§ **Data shown**:
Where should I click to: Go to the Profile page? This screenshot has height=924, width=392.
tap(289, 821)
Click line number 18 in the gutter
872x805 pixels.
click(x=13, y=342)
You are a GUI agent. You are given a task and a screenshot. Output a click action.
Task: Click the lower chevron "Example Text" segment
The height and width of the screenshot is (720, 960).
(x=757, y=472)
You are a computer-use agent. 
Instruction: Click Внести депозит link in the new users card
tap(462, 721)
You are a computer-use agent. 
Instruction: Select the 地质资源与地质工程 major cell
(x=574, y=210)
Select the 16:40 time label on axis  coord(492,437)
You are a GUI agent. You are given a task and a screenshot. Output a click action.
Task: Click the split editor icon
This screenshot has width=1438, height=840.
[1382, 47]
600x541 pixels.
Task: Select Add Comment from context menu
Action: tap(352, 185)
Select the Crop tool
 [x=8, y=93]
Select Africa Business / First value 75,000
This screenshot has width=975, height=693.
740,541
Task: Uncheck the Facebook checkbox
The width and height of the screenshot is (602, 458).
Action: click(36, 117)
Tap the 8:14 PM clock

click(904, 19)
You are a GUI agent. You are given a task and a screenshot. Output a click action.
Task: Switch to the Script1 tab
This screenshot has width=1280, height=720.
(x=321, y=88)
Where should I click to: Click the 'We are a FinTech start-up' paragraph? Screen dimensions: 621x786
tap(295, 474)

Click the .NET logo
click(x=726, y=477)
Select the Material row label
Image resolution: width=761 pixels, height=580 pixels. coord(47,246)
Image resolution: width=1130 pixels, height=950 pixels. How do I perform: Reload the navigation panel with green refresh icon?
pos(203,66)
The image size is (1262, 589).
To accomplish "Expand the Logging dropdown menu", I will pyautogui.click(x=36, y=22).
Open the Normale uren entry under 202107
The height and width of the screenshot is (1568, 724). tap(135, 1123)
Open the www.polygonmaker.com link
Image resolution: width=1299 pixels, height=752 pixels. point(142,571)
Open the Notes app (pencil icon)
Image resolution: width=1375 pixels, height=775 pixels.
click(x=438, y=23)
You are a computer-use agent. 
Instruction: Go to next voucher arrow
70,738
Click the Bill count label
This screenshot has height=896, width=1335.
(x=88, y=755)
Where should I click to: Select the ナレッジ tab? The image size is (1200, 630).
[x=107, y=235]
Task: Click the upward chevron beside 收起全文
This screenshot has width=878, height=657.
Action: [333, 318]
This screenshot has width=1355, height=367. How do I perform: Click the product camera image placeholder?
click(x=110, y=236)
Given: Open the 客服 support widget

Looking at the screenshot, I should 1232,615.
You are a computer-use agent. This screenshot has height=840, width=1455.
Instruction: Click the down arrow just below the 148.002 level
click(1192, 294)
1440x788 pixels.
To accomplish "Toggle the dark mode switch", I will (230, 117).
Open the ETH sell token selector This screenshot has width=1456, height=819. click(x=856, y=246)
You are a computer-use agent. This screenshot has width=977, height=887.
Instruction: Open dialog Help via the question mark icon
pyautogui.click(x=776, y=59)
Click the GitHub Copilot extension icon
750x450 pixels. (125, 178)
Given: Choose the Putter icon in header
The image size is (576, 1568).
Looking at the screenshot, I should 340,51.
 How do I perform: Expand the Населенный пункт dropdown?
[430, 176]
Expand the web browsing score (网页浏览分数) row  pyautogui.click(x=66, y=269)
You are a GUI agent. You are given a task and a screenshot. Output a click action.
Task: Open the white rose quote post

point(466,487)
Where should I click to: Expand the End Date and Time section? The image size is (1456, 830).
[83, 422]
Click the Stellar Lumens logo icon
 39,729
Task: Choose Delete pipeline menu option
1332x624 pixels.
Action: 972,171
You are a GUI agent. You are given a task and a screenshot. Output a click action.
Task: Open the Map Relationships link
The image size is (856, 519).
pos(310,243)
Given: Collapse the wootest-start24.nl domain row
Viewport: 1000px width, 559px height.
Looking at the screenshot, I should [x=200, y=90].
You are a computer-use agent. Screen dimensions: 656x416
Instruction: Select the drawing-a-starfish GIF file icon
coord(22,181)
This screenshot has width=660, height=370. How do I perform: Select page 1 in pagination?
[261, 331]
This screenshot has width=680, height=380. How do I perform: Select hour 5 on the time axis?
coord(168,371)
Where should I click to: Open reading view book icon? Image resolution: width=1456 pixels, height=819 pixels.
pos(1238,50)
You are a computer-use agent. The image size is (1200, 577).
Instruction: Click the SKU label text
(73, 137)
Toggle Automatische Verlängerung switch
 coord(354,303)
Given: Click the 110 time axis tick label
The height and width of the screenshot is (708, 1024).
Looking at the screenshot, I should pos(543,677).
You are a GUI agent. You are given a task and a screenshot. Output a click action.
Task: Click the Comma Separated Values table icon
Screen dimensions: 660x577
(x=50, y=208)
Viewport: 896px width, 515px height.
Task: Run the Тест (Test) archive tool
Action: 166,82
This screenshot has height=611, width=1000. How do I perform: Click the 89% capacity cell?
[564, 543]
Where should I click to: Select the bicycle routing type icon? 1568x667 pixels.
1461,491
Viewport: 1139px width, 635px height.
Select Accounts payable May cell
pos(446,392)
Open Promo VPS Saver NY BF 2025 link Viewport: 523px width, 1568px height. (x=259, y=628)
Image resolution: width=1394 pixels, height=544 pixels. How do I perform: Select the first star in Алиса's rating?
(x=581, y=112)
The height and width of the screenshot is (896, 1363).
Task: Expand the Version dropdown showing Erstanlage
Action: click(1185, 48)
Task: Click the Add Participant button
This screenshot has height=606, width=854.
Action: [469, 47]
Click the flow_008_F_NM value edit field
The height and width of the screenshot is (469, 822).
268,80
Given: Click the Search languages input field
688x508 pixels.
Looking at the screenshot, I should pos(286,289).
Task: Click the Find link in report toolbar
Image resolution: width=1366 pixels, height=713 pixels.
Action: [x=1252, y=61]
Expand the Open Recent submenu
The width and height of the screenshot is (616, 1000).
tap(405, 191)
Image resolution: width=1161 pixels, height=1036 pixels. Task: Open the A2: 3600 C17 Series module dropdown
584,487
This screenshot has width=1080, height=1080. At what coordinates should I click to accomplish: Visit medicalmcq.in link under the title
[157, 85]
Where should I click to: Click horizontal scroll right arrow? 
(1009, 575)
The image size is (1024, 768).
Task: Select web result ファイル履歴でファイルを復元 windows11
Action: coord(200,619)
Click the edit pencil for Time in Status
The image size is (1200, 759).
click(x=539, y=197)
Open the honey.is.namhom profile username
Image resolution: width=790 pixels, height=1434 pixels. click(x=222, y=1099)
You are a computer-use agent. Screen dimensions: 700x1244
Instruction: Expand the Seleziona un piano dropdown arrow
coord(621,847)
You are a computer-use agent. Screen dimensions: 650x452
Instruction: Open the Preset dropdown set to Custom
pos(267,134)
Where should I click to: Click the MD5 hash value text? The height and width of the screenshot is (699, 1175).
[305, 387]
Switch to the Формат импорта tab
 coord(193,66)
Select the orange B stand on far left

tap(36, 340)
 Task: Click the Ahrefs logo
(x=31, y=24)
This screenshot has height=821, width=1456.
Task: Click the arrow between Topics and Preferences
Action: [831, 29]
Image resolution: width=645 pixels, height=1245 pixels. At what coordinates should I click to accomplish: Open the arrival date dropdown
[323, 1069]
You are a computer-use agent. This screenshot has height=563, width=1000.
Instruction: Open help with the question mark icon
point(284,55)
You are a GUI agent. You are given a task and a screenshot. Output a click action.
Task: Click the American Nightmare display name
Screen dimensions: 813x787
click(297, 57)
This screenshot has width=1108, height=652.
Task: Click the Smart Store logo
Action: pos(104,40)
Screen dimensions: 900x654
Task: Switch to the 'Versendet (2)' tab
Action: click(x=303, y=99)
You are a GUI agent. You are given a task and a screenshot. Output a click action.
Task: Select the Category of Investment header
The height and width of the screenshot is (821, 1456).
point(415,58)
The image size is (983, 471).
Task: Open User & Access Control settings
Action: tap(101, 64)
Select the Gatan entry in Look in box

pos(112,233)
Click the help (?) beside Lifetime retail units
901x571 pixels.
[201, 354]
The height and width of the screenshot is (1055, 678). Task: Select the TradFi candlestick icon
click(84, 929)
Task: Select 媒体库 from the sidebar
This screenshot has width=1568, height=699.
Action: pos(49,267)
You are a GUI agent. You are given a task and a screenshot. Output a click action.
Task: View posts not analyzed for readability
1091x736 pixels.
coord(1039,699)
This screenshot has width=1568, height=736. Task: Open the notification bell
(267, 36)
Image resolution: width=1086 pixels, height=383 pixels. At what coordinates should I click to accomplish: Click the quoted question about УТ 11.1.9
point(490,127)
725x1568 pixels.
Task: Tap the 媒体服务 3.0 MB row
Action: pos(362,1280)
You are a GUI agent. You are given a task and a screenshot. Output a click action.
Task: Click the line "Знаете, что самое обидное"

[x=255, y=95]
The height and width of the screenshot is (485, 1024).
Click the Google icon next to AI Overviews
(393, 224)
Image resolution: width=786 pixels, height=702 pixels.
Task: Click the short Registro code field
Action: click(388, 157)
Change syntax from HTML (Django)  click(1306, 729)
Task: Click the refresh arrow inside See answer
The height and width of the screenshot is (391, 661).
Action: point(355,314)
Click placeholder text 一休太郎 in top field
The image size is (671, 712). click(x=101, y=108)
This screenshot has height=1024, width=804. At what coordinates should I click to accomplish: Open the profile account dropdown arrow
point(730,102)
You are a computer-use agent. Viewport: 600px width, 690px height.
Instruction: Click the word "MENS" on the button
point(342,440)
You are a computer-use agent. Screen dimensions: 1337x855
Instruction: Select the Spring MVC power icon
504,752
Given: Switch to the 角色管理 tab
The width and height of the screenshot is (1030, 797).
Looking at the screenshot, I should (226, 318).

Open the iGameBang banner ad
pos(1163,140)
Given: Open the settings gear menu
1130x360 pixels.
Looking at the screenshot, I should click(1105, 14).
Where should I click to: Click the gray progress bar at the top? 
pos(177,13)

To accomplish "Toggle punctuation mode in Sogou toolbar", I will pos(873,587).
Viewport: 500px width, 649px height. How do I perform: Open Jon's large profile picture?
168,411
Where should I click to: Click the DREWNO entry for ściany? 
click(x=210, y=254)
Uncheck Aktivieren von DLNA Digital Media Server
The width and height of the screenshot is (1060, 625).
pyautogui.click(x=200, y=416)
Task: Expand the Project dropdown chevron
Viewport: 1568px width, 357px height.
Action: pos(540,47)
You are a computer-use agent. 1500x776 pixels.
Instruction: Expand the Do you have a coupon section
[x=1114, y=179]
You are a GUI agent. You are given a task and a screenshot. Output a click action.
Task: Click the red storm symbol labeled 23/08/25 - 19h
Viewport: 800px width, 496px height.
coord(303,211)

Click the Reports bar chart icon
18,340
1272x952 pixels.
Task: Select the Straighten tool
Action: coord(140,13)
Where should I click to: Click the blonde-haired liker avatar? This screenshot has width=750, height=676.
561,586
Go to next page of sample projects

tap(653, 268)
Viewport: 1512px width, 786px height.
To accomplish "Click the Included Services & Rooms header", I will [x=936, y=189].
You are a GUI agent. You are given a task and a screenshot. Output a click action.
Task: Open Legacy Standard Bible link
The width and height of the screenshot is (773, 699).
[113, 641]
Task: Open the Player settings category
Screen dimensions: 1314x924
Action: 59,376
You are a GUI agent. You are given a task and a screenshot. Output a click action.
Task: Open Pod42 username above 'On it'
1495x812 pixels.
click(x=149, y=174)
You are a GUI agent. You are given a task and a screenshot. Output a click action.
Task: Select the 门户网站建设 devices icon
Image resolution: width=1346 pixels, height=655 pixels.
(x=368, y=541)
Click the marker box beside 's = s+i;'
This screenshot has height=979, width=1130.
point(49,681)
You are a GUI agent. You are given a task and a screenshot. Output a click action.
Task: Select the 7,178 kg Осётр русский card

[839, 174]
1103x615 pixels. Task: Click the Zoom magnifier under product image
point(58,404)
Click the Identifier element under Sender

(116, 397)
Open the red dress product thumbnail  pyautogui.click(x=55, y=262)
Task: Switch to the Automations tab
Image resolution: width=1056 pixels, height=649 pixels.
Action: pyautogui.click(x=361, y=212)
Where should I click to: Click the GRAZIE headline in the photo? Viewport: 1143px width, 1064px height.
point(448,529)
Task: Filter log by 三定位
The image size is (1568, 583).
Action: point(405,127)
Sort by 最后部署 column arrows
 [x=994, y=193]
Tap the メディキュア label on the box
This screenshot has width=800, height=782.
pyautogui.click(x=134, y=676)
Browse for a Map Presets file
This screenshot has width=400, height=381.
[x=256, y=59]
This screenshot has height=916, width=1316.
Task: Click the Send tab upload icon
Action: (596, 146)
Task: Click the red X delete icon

§ **Task objective**:
State the number of lines in the data above that include the word "header", leaving out any other words.

§ **Answer to this problem**:
3